Some of the phones they accessed had been used in criminal activities like identity theft, a discovery Levin found particularly troubling.

“It’s as if people that were victims of identity theft were being ‘re-victimized’ by having their personal information available again for anyone to see,” he explained.

The UMD team determined that some of the phones had been used by sex workers, with text messages between the workers and their clients still intact.

Dealing with such delicate data meant that before Levin and several graduate students could try to understand the scale of a problem that had never been systemically explored, they first had to work closely with the university’s legal counsel and institutional research review board to establish the ground rules for the study.

“There were stringent guidelines in place—how each phone we received was catalogued, the processes we used to access the phones, and most importantly, what we would be legally required to do if we found any evidence of child abuse,” said Julio Poveda, a second-year computer science Ph.D. student who was part of the research team.

The UMD team did not come across any evidence of child abuse but did uncover other information that was unsuitable for public dissemination, such as depictions of adult nudity and drug use.

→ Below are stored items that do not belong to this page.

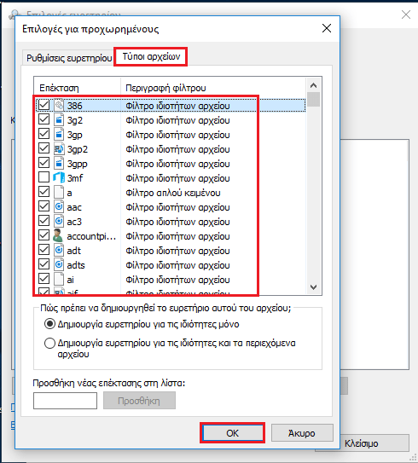Click the scroll down arrow of list
This screenshot has width=418, height=463.
[313, 287]
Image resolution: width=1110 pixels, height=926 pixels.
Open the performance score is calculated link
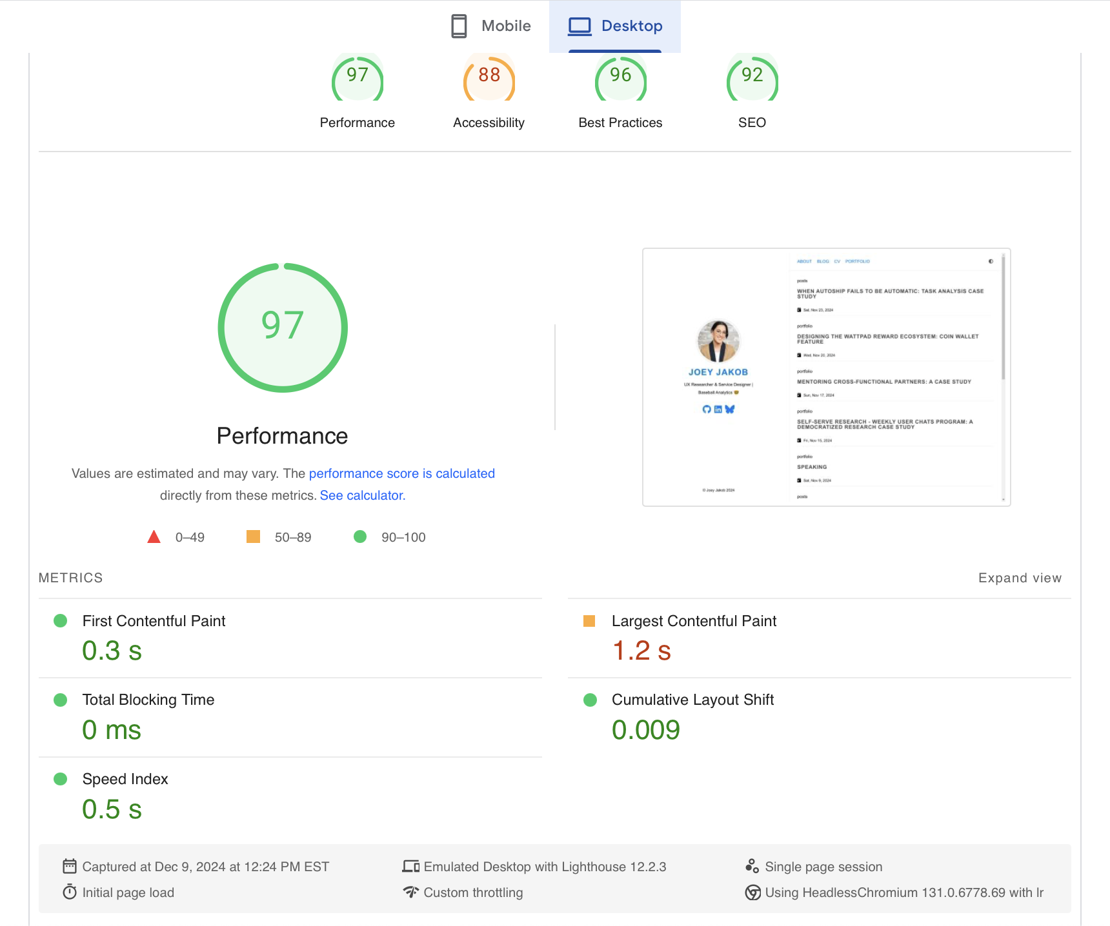pos(401,473)
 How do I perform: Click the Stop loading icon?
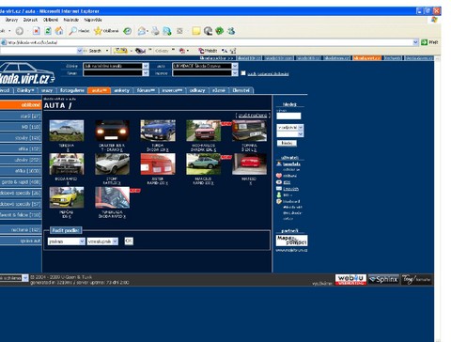pyautogui.click(x=37, y=31)
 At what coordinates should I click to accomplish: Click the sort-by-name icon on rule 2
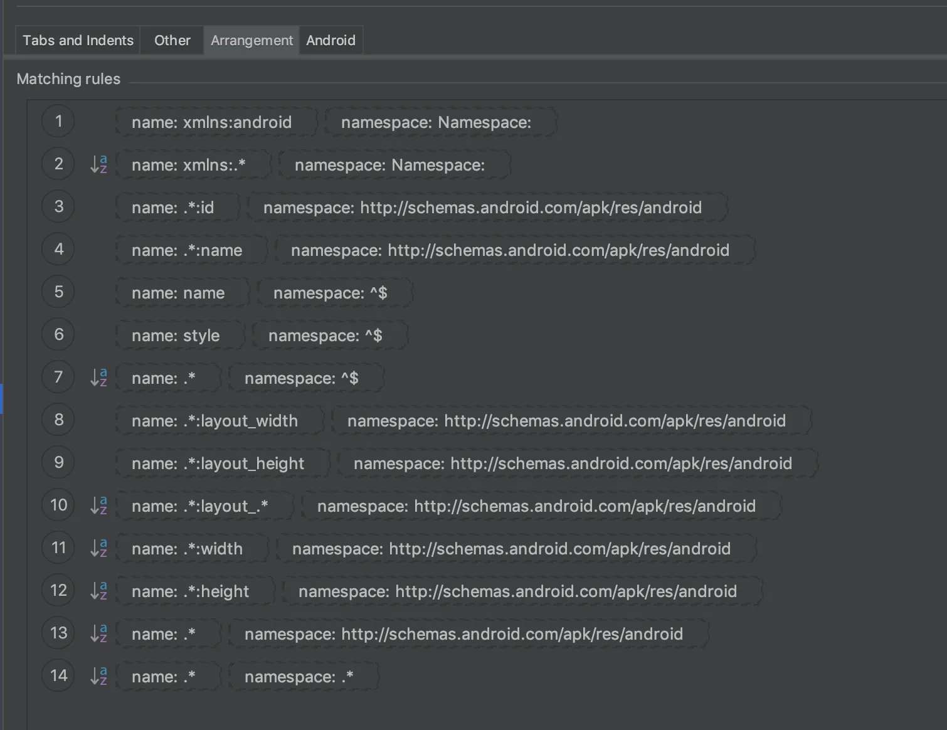[98, 164]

“It's important to remember that your phone does not just have your data, it has data from anyone who has communicated with you,” said Richard Roberts, a sixth-year computer science Ph.D. student and lead author of the study.

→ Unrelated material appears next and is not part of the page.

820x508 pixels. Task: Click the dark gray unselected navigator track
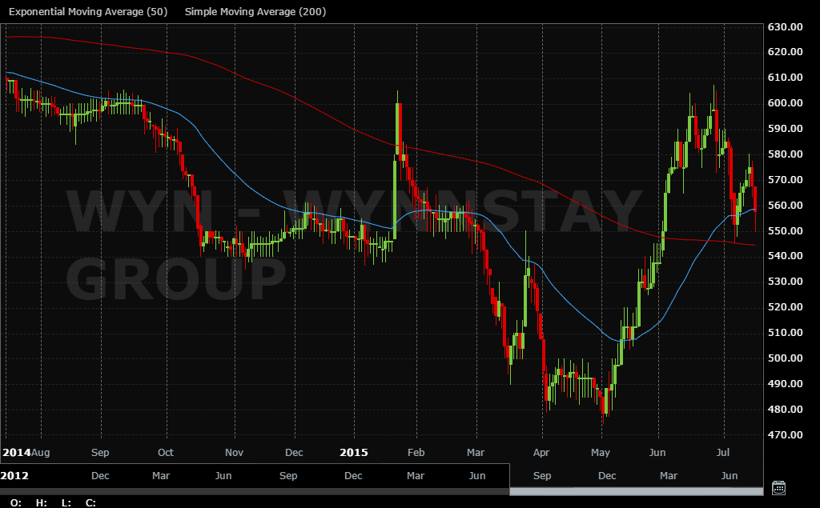[254, 490]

Roberts, who presented the team’s academic work at a major security conference earlier this year, said that out of the 61 phones the researchers accessed, they determined that there had been some form of digital contact with more than 7,000 people.

Levin, Poveda and Roberts are all security experts, but decided against using any type of sophisticated digital forensics for their study. “We wanted to attempt to gain access to any cellphone data using techniques that someone on the street might use,” Roberts said.

The researchers were shocked at how easy it was. One phone arrived with a sticky note attached with the phone’s passcode in plain view, a leftover from the originating police agency that had already legally hacked the phone. Multiple other phones had PINs or passcode patterns that were easy to guess.

“Sadly, passcodes like 1-2-3-4 are still in common use today,” Levin said.

Last October, the researchers reached out to the auction house where they purchased the phones. The company—PropertyRoom.com, which bills itself as the largest police auction house in the U.S. working with more than 4,400 law enforcement agencies—promised to investigate the problem. Shortly after that, the company stopped selling bulk lots of phones altogether for a short period, then started again, prompting the researchers to purchase another batch.

“We found that PropertyRoom had started wiping the phones but failed to wipe the phones’ [Secure Digital] cards, which in several cases had partial backups of the phones’ contents,” Levin said.

After pinging the company again to inform it of this oversight, the UMD researchers received no further response.

A subsequent investigative report by a local television station prodded the company to publish a message on its website stating it was aware of the security concerns and was taking corrective measures.

From a security standpoint, Levin said, police agencies should avoid auctioning used cellphones. “Just destroy them,” he said. “[The police agencies] don’t get that much money in return, and the potential damage far outweighs any financial incentives.”

He also suggested that people take better precautions in the event their phone is lost or stolen and ends up being resold.

“Use your phone under the assumption that somebody else might later become its legal owner,” Levin said. “Set a passcode that is hard to guess, minimize the private information that’s easy to access, and remotely wipe your phone if it is lost or stolen. Otherwise, our study shows just how easy it is for someone to gain an incredible amount of access to your private information.”